Covid-19 : reconfinement annoncé par Emmanuel Macron, "c'est l'horreur" pour le milieu de la restauration

Emmanuel Macron l'a annoncé ce mercredi, un nouveau confinement va être imposé dès vendredi, pour une durée de cinq semaines. Dans le secteur de la restauration, la casse va être importante annoncent les professionnels. 
Les restaurants déjà éprouvés par le couvre-feu vont devoir affronter un nouveau confinement
Les restaurants déjà éprouvés par le couvre-feu vont devoir affronter un nouveau confinement © PHOTOPQR/LE TELEGRAMME/MAXPPP
Emmanuel Macron a pris la parole ce 28 octobre et annoncé un nouveau confinement, au moins jusqu'au 1er décembre.

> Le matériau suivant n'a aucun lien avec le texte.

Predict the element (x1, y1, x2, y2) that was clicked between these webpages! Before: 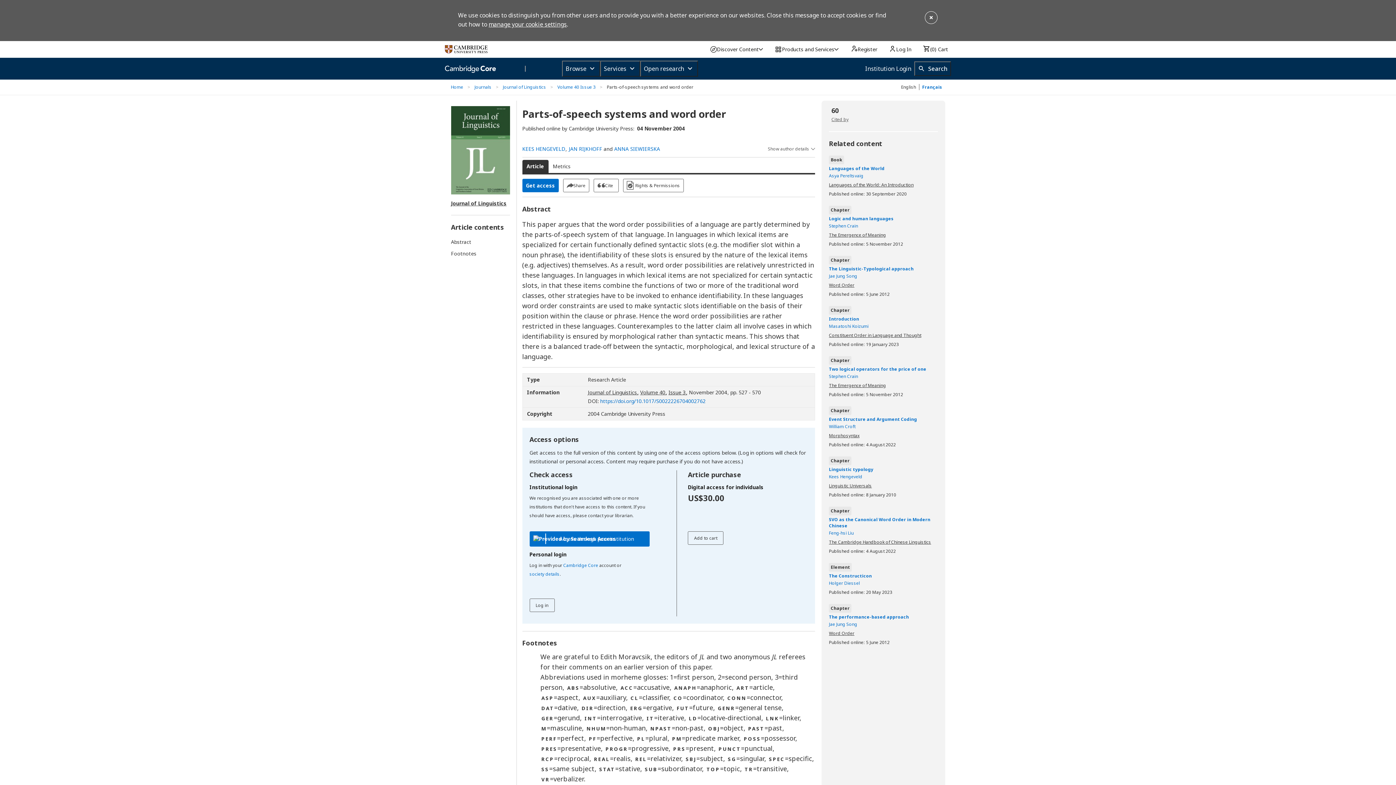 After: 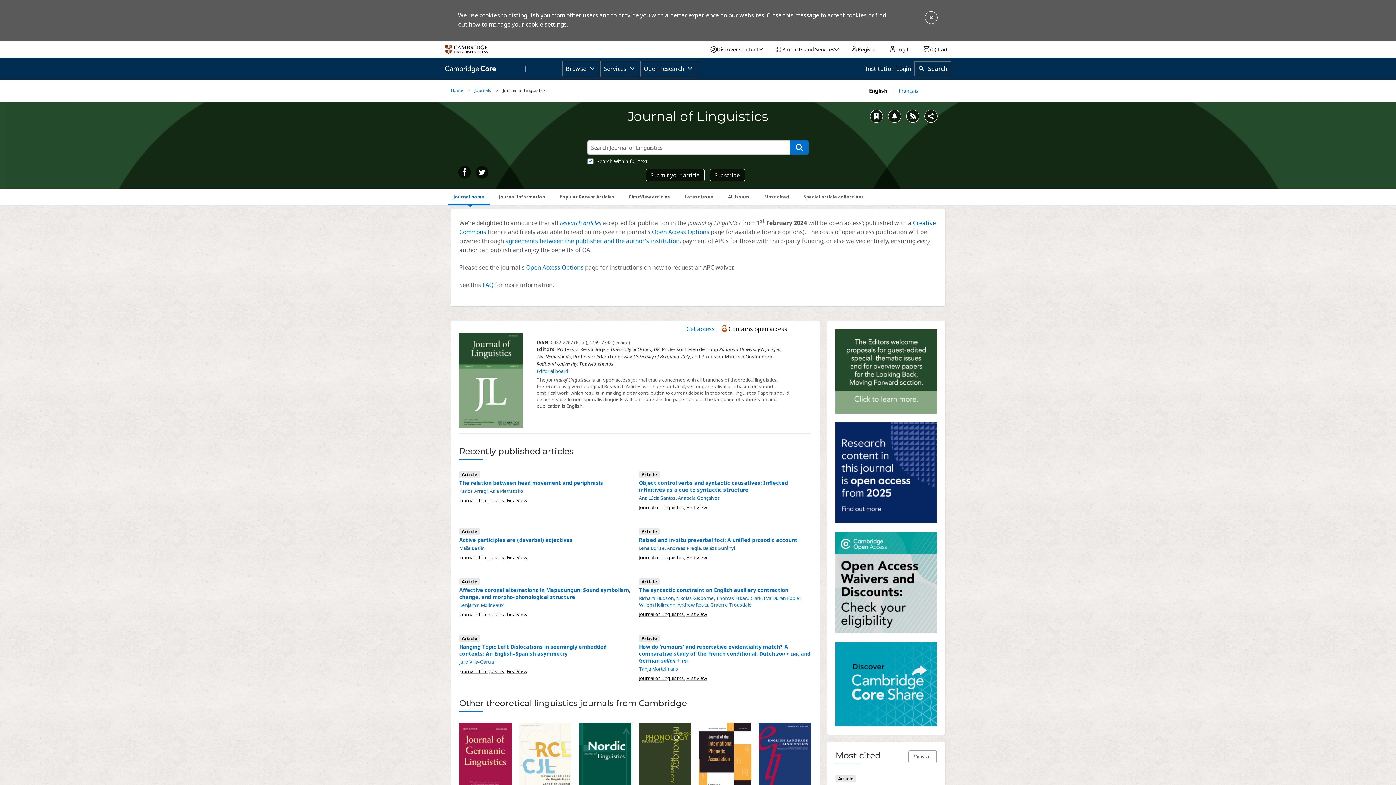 Action: label: Journal of Linguistics  bbox: (587, 389, 638, 395)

"Les gens sont sur les dents"


Dans le secteur de la restauration, grosse déception. Pierre Clolus, patron de l'Ambassade à Rennes et membre du collectif On va tous trinquer lâche : "C'est l'horreur. C'est comme on imaginait mais on espérait avoir un minimum de souplesse. La vente à emporter, je n'y crois pas, cela mobilise du personnel et ça créé trop de frais." Ce mercredi, son établissement affiche complet et il sait que demain ce sera pareil, avant de fermer les portes pour cinq semaines. 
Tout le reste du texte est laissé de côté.